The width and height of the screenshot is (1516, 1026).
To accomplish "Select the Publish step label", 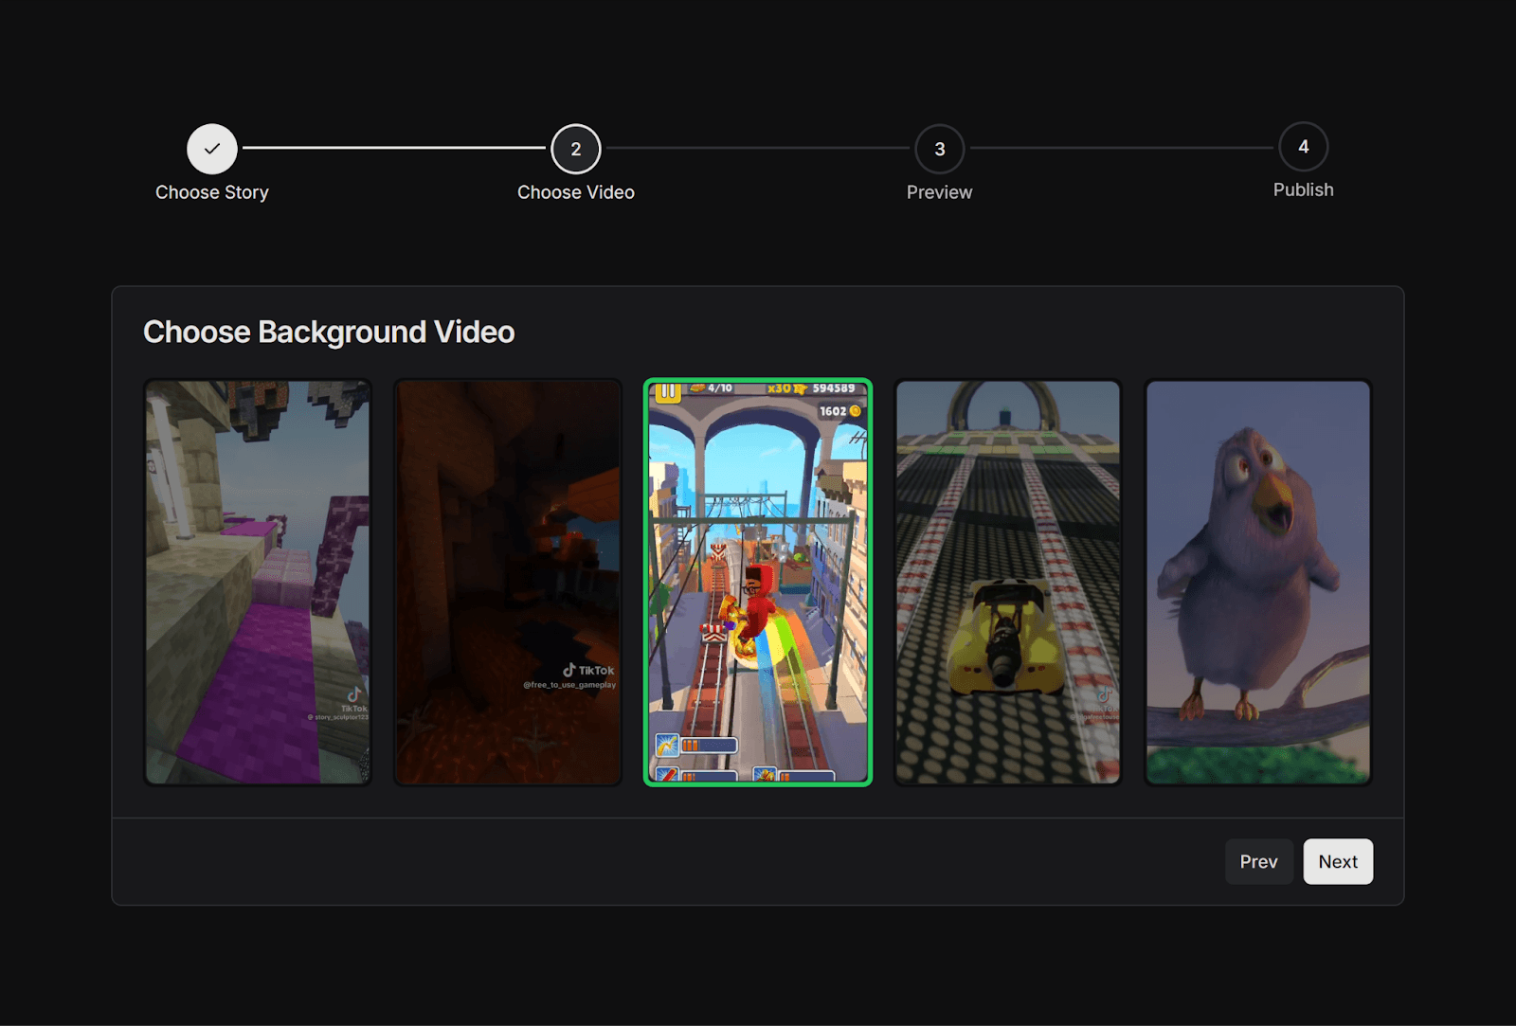I will point(1303,189).
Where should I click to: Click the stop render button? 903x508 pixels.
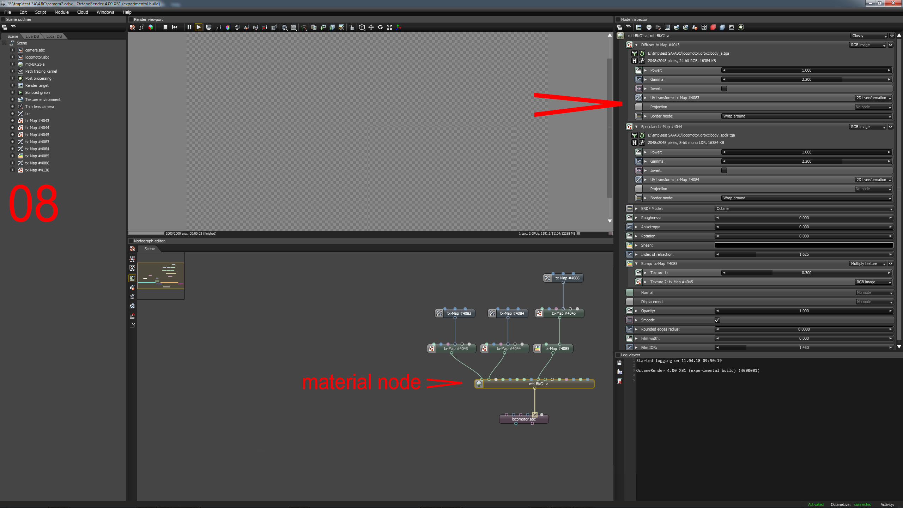(165, 27)

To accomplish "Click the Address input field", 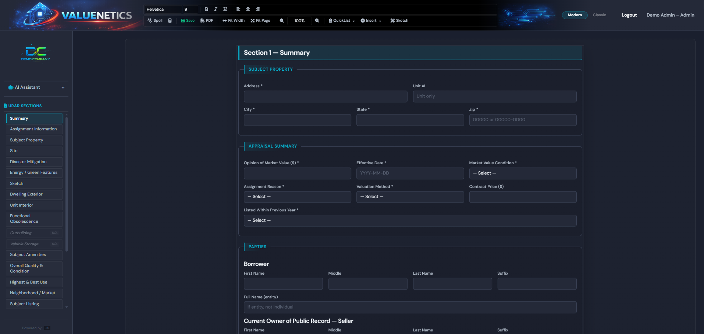I will click(x=325, y=96).
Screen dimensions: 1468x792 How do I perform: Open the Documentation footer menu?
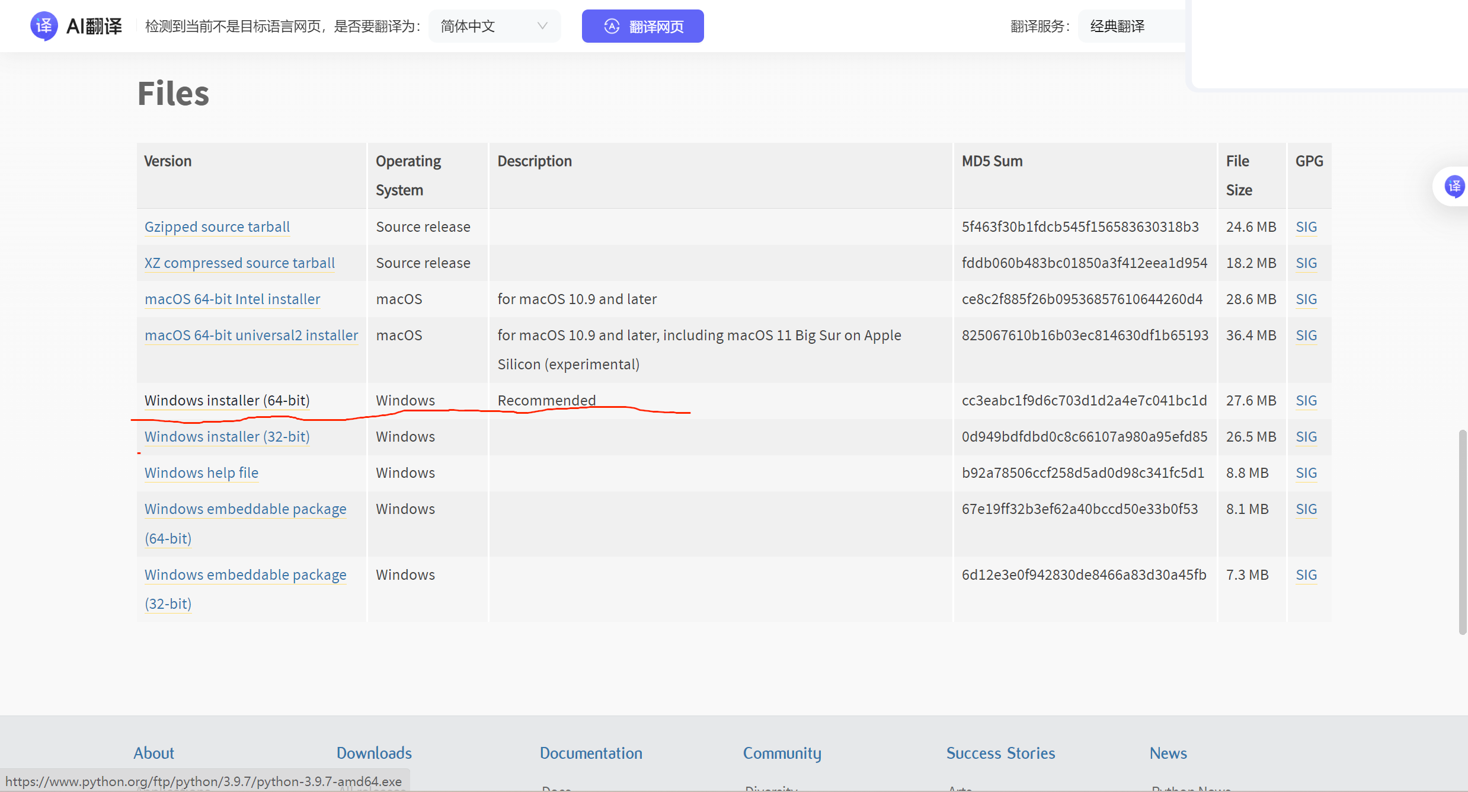click(x=591, y=753)
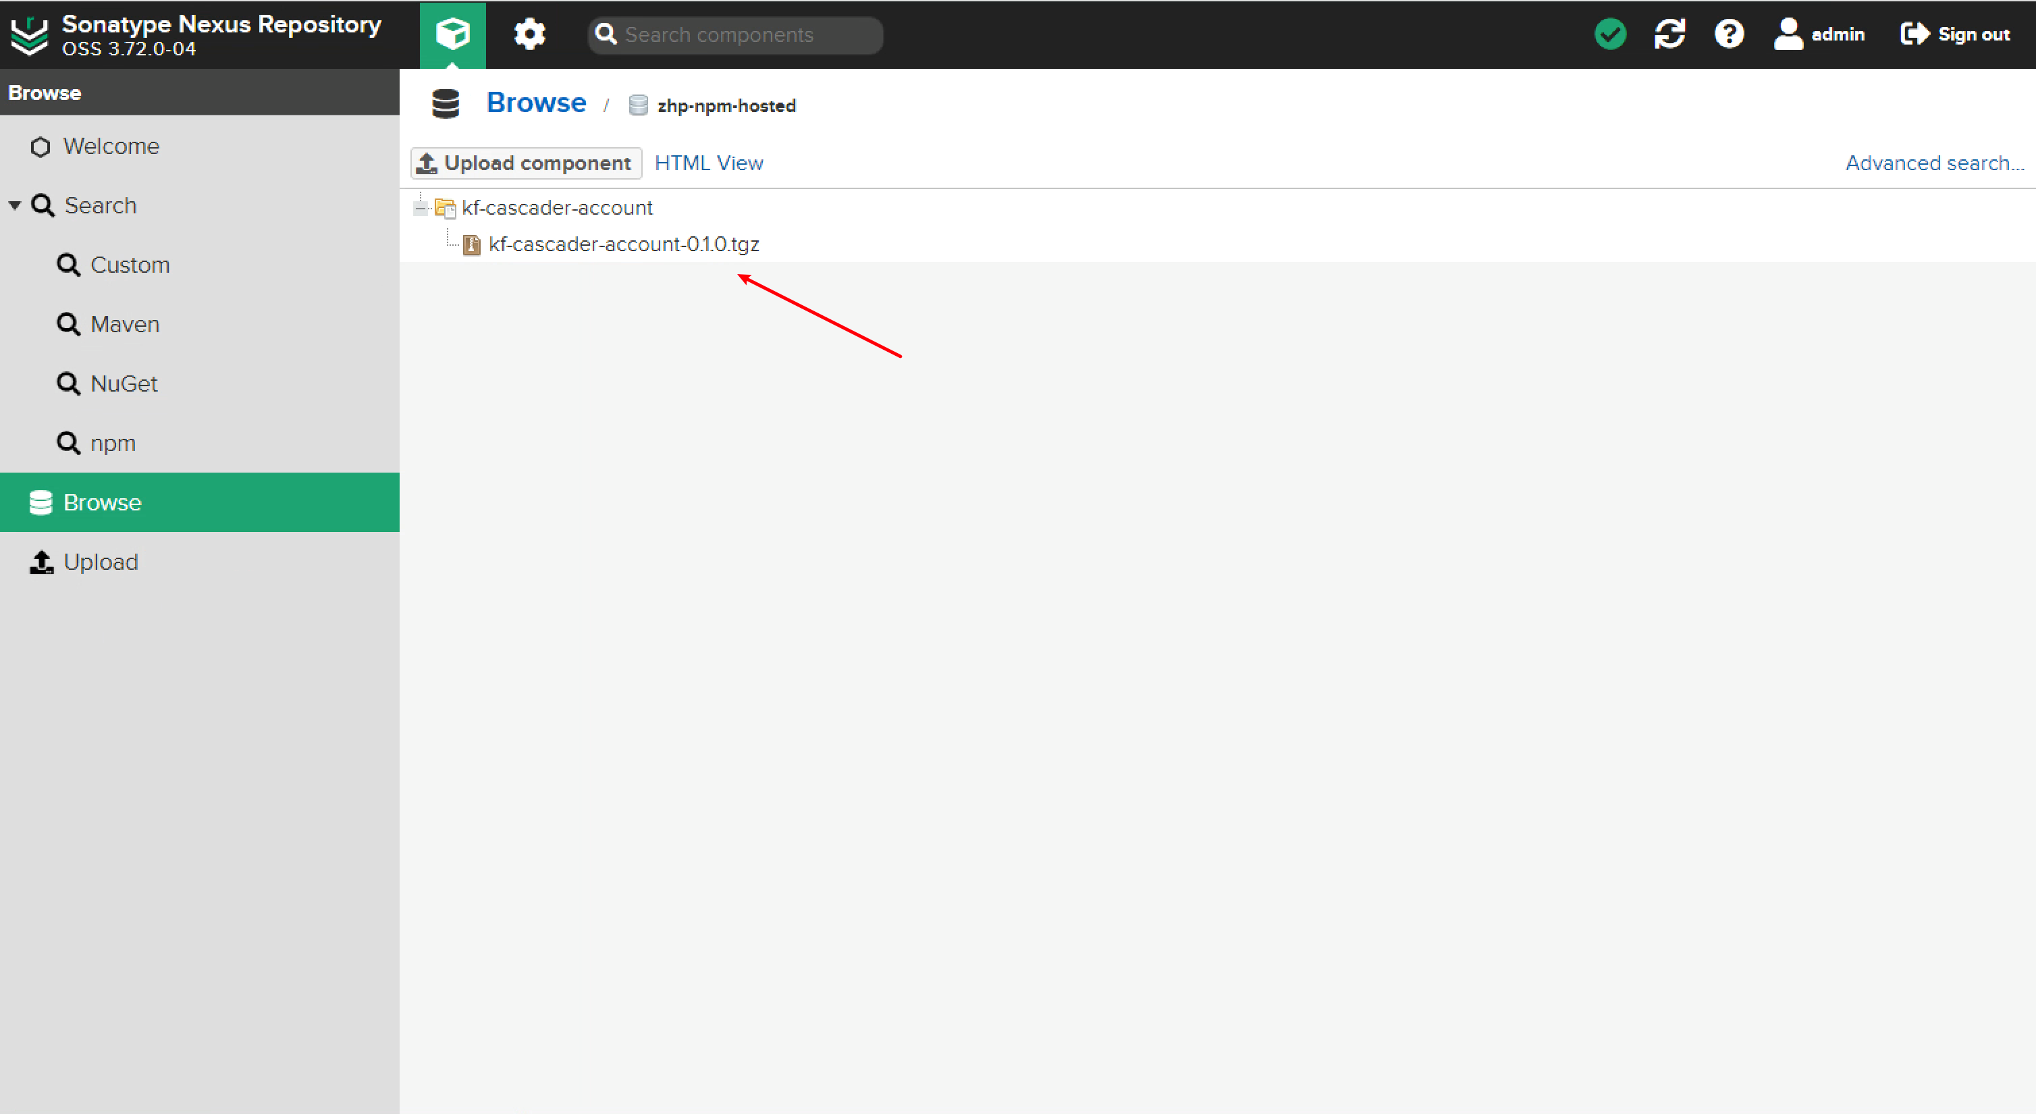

--------------------------------------------------

EXERCISE |
The reply needs to repeat exactly the line containing "Screen dimensions: 1468x792" and each line after it, through the final line of the entries above, and to skip the pictures.

COMPLETED EXERCISE |
Screen dimensions: 1468x792 How do I perform: Open the Documentation footer menu?
click(x=591, y=753)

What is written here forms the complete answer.